To shed some light on this, I profiled the executables with gprof. For g++ it returns
You see that the most time-consuming function is the multiplication of two complex values, which seems plausible to me as my code does little else, like I said. In general: the algebraic functions have the top ranks, as I would suppose.
You see that complex multiplication only comes in third. The complex deconstructor and another function have stepped up and seem consume a lot of time!
Now I have two issues: 1) Do you see where the problem could lie? Can you give me hints where to look to improve the icpc performance, whether it be an alterration of the code or a compile flag I have not thought of?
2) "c++filt _ZN5cmplxIfEC9ERKdS2_" does not work for me.
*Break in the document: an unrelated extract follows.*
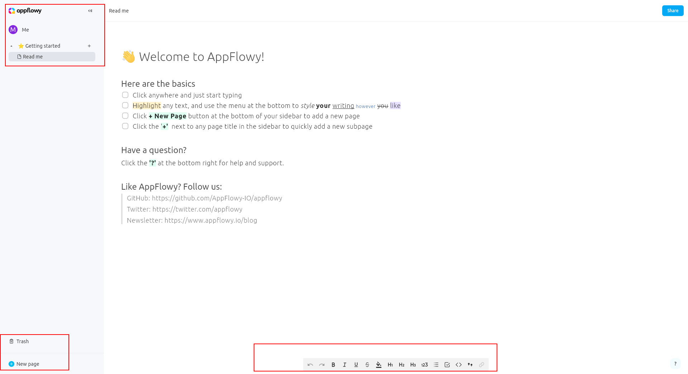
Task: Open the Read me page in sidebar
Action: click(33, 56)
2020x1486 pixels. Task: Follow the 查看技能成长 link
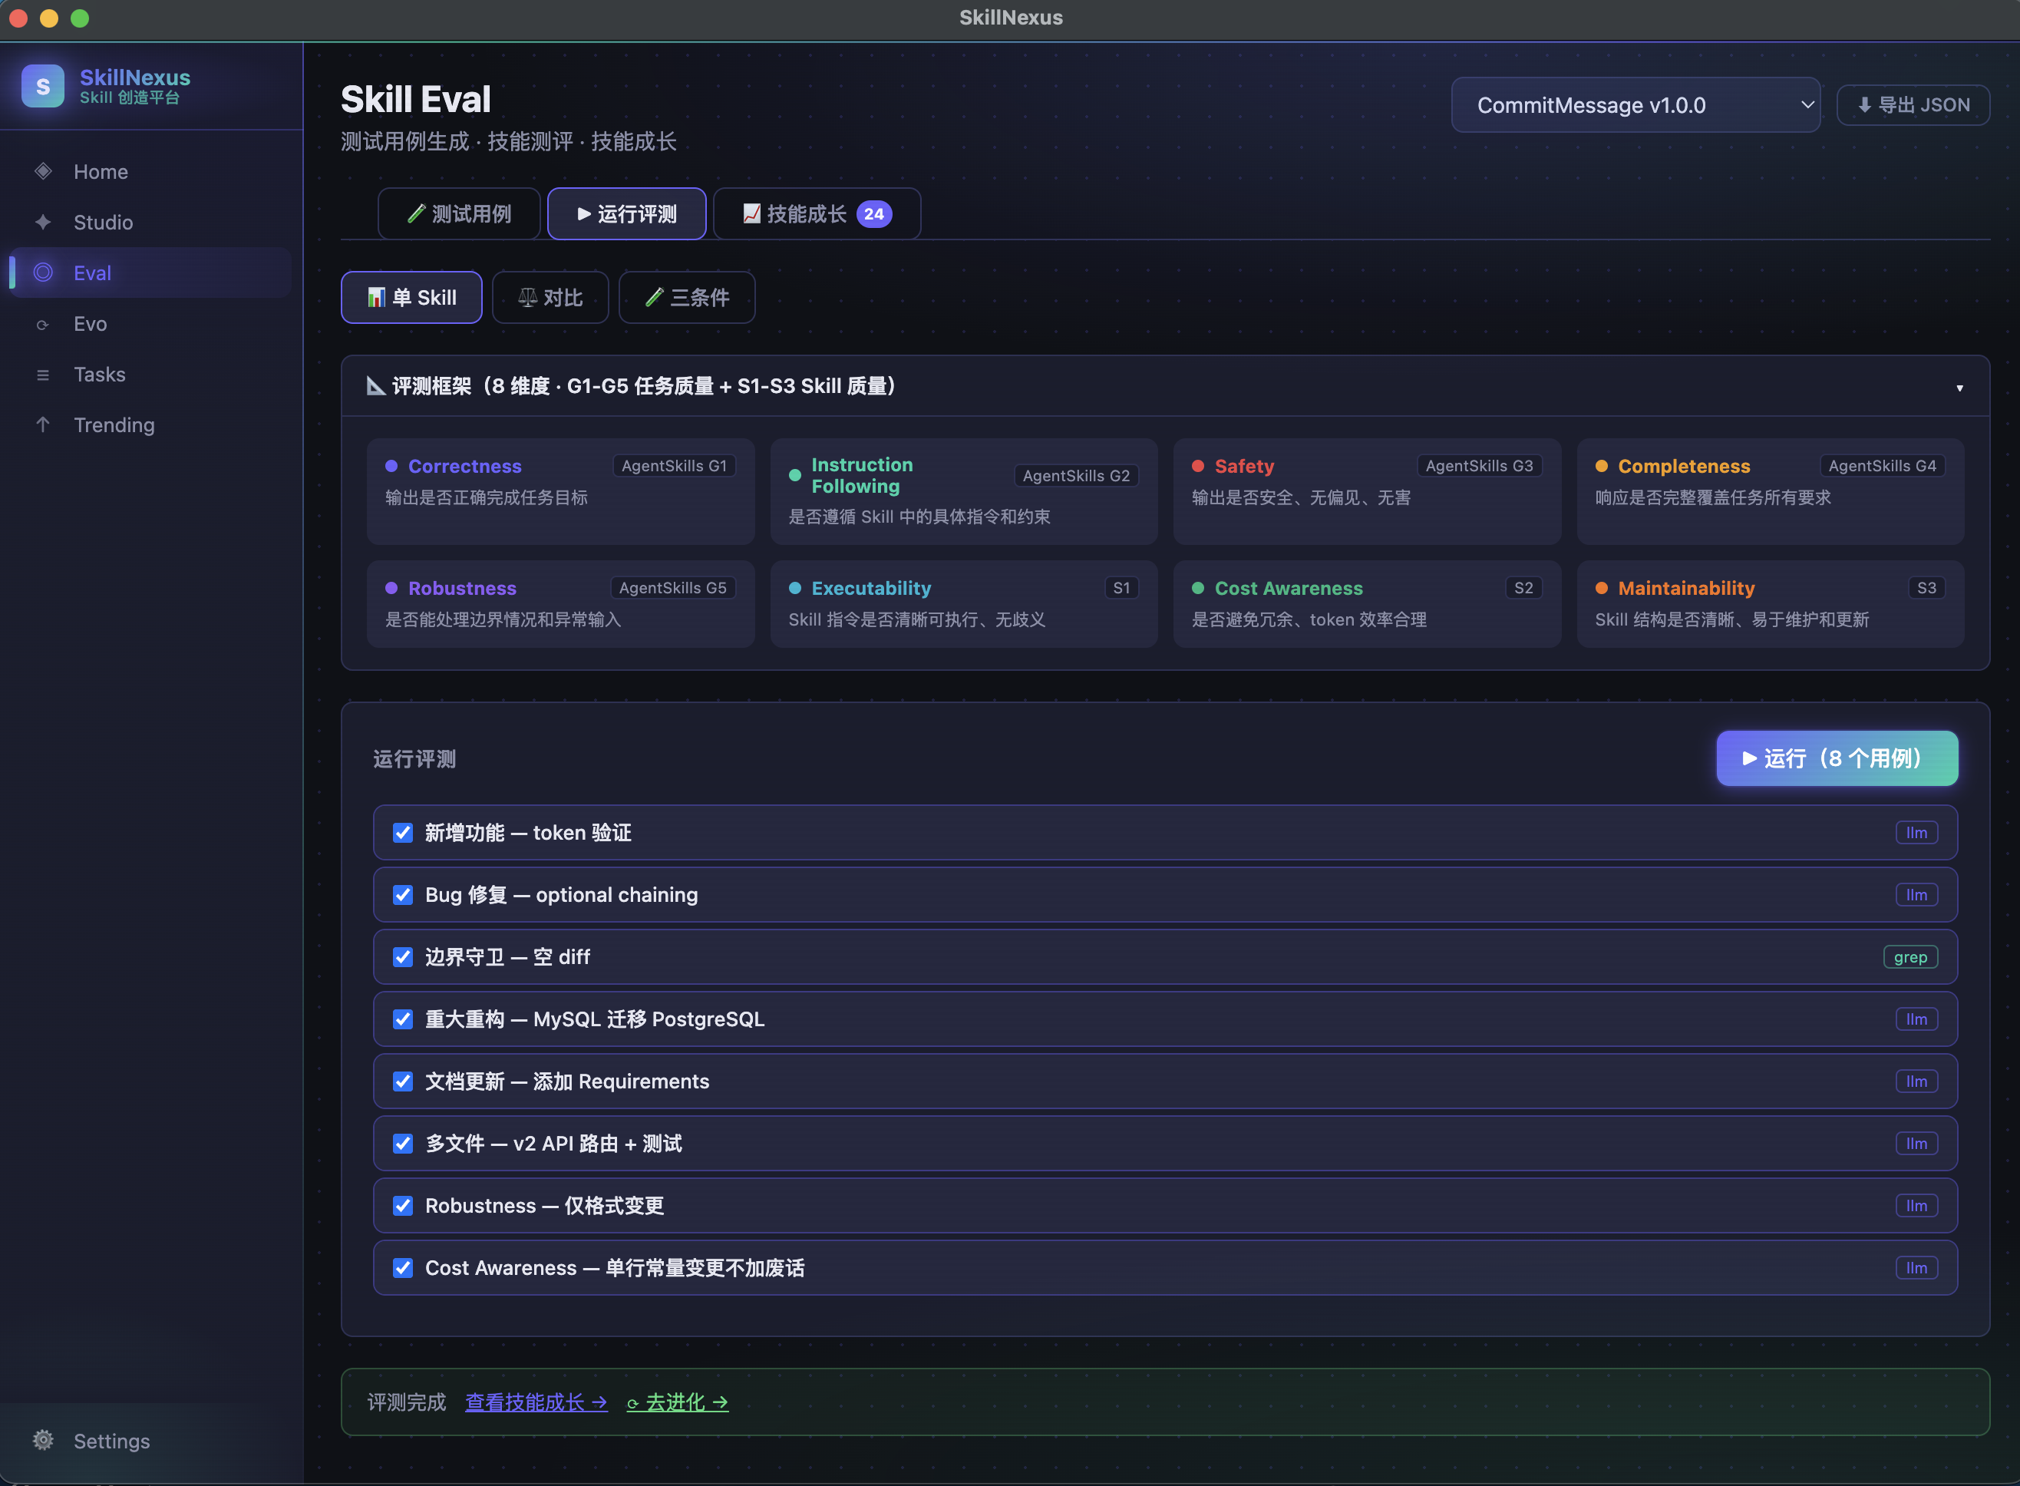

Can c++filt decipher the intel name mangling and if not, can you tell me another way how to do so?
Thank you so much for your help in advance! If need be, I am eager to provide more information.
Complex multiplication would need to be expanded in line for satisfactory performance, including enabling vectorization. icpc tends to reserve optimization of complex matrix multiplication for the options -O3 -xSSE3, with restrict qualifiers where appropriate, and a preference for C99 complex. When no information on data extents is provided, it ought to optimize for something on the order of 50x50; #pragma loop count min(10) avg(20) max(30), for example, might optimize a designated for() for smaller sizes. As MKL BLAS is provided, for a quick route to high performance, you would prefer that over elegance, if the data extents are moderate to large. You appear to be trying random combinations of linux and Windows compiler options.